Stored items:
********

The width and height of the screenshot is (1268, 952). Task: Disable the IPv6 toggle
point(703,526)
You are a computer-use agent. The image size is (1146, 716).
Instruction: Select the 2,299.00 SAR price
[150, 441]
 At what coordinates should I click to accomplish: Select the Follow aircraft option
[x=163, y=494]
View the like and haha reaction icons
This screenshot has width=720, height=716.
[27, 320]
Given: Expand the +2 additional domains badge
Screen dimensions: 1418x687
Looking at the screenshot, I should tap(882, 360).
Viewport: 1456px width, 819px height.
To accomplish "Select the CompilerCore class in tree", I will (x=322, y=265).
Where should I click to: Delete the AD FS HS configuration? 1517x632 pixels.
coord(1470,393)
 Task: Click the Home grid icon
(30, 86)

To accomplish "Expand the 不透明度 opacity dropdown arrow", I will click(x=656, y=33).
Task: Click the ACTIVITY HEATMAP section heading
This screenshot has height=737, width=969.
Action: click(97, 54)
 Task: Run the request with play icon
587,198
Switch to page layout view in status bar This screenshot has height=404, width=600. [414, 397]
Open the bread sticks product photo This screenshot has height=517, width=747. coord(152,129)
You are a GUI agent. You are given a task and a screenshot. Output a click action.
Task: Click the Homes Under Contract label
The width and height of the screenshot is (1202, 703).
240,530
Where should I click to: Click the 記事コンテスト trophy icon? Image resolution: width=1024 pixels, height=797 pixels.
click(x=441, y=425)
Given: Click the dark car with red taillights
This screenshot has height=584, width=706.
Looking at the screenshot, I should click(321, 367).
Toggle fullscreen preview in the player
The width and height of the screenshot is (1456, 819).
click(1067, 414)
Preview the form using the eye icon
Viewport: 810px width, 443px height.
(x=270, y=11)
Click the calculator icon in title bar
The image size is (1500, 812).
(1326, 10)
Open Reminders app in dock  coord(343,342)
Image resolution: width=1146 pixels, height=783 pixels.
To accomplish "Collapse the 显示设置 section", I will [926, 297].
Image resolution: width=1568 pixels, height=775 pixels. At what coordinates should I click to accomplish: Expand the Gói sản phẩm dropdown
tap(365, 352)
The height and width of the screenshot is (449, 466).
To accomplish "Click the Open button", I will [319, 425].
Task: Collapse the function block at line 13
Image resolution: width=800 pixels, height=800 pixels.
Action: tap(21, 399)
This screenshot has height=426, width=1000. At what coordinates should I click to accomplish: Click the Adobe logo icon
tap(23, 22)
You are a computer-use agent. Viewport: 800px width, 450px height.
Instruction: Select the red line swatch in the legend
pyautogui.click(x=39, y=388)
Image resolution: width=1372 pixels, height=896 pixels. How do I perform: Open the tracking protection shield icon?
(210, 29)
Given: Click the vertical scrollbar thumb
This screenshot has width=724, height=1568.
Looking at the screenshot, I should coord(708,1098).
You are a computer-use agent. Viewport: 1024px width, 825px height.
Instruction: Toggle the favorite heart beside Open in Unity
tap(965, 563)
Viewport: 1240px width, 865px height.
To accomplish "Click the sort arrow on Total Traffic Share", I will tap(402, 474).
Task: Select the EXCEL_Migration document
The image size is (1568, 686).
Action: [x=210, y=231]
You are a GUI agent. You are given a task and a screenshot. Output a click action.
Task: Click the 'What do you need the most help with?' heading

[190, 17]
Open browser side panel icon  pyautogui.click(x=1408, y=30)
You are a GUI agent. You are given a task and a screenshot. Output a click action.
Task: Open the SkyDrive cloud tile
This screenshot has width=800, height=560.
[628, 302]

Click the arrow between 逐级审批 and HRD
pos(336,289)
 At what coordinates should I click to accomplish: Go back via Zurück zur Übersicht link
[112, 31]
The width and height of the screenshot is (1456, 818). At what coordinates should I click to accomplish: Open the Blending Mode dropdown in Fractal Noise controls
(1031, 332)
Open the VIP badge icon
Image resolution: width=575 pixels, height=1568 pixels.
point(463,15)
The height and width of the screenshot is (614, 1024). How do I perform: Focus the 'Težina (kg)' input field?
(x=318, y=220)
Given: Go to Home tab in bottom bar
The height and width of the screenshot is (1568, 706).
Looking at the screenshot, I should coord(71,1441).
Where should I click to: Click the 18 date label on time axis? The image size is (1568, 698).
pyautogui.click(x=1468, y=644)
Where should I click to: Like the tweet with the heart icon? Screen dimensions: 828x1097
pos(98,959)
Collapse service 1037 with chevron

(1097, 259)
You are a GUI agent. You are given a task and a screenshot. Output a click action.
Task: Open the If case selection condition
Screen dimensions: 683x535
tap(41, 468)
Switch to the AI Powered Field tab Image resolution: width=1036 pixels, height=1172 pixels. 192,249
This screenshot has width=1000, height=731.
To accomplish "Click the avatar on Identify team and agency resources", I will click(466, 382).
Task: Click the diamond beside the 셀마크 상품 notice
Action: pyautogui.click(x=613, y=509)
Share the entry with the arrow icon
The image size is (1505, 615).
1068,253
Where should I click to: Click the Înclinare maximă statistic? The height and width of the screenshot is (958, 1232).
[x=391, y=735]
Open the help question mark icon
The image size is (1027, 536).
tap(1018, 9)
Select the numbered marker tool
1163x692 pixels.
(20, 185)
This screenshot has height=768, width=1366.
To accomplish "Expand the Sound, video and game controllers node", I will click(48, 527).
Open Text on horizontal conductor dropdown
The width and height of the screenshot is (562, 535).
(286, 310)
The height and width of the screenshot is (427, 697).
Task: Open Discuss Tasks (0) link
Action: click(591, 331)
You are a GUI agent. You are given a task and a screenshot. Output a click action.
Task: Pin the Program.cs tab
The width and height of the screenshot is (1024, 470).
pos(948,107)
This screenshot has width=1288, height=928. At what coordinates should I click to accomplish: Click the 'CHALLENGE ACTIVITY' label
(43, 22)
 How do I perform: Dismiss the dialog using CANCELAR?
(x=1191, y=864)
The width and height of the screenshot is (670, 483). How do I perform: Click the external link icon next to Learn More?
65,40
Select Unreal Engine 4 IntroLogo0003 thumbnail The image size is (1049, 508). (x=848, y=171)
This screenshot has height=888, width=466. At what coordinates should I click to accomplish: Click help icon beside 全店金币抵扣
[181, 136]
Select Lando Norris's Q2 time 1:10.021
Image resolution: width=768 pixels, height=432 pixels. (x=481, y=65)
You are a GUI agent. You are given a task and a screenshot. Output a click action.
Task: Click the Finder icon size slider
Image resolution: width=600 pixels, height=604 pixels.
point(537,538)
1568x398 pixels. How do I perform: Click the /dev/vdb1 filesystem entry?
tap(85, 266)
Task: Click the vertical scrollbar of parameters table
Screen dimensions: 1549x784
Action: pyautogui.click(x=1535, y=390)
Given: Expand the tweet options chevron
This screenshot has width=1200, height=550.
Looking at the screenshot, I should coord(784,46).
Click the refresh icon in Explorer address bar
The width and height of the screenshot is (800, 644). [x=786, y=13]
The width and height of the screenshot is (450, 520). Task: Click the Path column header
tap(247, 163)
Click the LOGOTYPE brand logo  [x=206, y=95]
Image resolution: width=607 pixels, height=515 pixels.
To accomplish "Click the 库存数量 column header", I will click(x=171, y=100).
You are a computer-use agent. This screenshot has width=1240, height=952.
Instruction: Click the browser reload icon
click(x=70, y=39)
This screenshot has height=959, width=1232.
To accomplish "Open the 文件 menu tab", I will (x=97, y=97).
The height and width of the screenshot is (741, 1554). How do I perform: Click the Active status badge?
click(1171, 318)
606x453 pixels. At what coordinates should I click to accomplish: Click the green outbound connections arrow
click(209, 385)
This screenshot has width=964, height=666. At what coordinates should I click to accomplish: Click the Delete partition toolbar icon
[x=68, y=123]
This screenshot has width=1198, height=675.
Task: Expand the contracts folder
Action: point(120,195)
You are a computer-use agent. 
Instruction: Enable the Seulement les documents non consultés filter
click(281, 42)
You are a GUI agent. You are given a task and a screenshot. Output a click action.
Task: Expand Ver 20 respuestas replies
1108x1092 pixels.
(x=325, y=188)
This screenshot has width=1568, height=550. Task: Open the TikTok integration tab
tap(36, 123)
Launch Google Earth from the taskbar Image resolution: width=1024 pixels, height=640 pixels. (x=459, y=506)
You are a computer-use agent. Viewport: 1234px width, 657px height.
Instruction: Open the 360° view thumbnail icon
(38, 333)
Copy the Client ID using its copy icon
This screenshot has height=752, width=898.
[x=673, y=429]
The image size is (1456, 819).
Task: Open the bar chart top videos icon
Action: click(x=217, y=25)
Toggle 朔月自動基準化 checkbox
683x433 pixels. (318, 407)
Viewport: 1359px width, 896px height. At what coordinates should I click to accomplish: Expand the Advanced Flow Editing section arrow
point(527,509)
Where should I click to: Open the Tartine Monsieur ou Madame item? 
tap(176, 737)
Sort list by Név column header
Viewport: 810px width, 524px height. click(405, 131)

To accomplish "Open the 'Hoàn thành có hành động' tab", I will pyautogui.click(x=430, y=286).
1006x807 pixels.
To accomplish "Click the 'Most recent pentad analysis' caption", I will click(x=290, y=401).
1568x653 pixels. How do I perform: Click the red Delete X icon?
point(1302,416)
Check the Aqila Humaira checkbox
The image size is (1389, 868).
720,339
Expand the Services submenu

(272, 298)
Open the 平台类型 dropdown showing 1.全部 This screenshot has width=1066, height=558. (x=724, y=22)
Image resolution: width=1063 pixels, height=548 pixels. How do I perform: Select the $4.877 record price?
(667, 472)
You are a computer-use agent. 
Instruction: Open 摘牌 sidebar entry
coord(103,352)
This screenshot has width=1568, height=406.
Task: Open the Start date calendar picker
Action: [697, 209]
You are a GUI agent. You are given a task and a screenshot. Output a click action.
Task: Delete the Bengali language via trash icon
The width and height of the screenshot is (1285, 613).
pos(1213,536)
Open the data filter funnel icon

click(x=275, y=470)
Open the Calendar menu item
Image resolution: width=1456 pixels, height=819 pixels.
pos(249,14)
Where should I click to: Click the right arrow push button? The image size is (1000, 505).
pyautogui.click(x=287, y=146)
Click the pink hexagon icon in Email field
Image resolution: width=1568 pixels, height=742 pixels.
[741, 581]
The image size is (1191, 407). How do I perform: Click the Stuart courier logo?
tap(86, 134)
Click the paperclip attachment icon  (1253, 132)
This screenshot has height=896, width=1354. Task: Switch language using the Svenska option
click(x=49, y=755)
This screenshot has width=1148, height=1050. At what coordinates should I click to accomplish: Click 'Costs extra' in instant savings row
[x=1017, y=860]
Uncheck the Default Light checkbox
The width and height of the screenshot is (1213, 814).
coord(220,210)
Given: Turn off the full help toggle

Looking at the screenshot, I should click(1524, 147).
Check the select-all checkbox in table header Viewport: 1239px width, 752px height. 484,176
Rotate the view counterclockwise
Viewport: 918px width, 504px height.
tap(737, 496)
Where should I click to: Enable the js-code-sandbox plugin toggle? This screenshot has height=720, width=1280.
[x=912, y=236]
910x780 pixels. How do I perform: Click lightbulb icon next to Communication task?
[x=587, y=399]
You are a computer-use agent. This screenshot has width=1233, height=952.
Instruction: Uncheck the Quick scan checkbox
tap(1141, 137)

********

TASK OBJECTIVE:
From the line holding "You are a computer-use agent. The" to the line holding "Given: Expand the +2 additional domains badge", inclusive, restate each line above exactly as written.

COMPLETED EXERCISE:
You are a computer-use agent. The image size is (1146, 716).
Instruction: Select the 2,299.00 SAR price
[150, 441]
 At what coordinates should I click to accomplish: Select the Follow aircraft option
[x=163, y=494]
View the like and haha reaction icons
This screenshot has width=720, height=716.
[27, 320]
Given: Expand the +2 additional domains badge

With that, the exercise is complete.